Title: Manager, Office of Intellectual Property
Date: 6/23/2010
By Applicant Printed Name: Kathy Jones
PLEASE RETURN THIS FORM TO: Robert N. Jocius Manager, Office of Intellectual Property, Room 5-125C Texas Education Agency 1701 N. Congress Avenue Austin, TX 78701
145
Copyrights@tea.state.tx.us Ph.: (512) 463-9270
TERMS OF USE
1. Definitions. “Agreement” means the above Copyright License and Permission Form and these Terms of Use. “Authorized Use” means the purpose for which the Works are to be used and the approved use of the Works granted by TEA. “Intellectual property rights” means the worldwide intangible legal rights or interests evidenced by or embodied in: (a) any idea, design, concept, method, process, technique, apparatus, invention, discovery, or improvement, including any patents, trade secrets, and know-how; (b) any work of authorship, including any copyrights, moral rights or neighboring rights; (c) any trademark, service mark, trade dress, trade name, or other indicia of source or origin; (d) domain name registrations; and (e) any other similar rights.
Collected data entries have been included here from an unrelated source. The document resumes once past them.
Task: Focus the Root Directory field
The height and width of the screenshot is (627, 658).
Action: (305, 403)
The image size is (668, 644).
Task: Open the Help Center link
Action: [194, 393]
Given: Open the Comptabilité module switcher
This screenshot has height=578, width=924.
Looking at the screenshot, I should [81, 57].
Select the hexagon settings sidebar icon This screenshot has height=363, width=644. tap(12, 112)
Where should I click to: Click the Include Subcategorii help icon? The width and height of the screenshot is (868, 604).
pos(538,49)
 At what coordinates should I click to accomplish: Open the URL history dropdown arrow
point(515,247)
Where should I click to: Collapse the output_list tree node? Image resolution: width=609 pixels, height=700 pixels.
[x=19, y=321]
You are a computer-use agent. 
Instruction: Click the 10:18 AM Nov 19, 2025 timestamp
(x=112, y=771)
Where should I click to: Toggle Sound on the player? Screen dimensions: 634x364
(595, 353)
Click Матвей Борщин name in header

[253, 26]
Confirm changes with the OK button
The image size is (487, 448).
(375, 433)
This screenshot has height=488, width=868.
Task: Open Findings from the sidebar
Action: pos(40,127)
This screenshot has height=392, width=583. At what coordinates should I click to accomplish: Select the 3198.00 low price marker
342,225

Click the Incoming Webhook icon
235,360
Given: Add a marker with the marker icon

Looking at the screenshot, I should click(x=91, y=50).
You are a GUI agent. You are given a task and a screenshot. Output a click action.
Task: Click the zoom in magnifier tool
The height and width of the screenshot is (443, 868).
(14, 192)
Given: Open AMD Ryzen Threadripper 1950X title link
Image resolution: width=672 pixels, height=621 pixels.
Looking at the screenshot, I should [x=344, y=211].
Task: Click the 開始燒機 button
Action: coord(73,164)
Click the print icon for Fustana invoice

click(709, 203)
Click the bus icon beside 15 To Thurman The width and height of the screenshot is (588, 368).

The intellectual property rights of a party include all worldwide intangible legal rights or interests that the party may have acquired by assignment or license with the right to grant sublicenses. “Licensee” means the applicant specified above, if applicant’s Copyright License and Permission Form is approved by TEA. “Licensed Territory” means the specific Territory (district, area or geographic location) in which Licensee is located and for which the license, if any, is granted by TEA. “TEA” means the Texas Education Agency. “Works” means the works of authorship, written materials or other tangible items specifically set forth above. 2. Grant of License. For the consideration set forth above, TEA grants to Licensee, and Licensee accepts from TEA, a revocable, non-exclusive, non-transferable, non-assignable license to utilize the Works on or in connection with the Authorized Use for educational purposes in the Licensed Territory for the Term specified above.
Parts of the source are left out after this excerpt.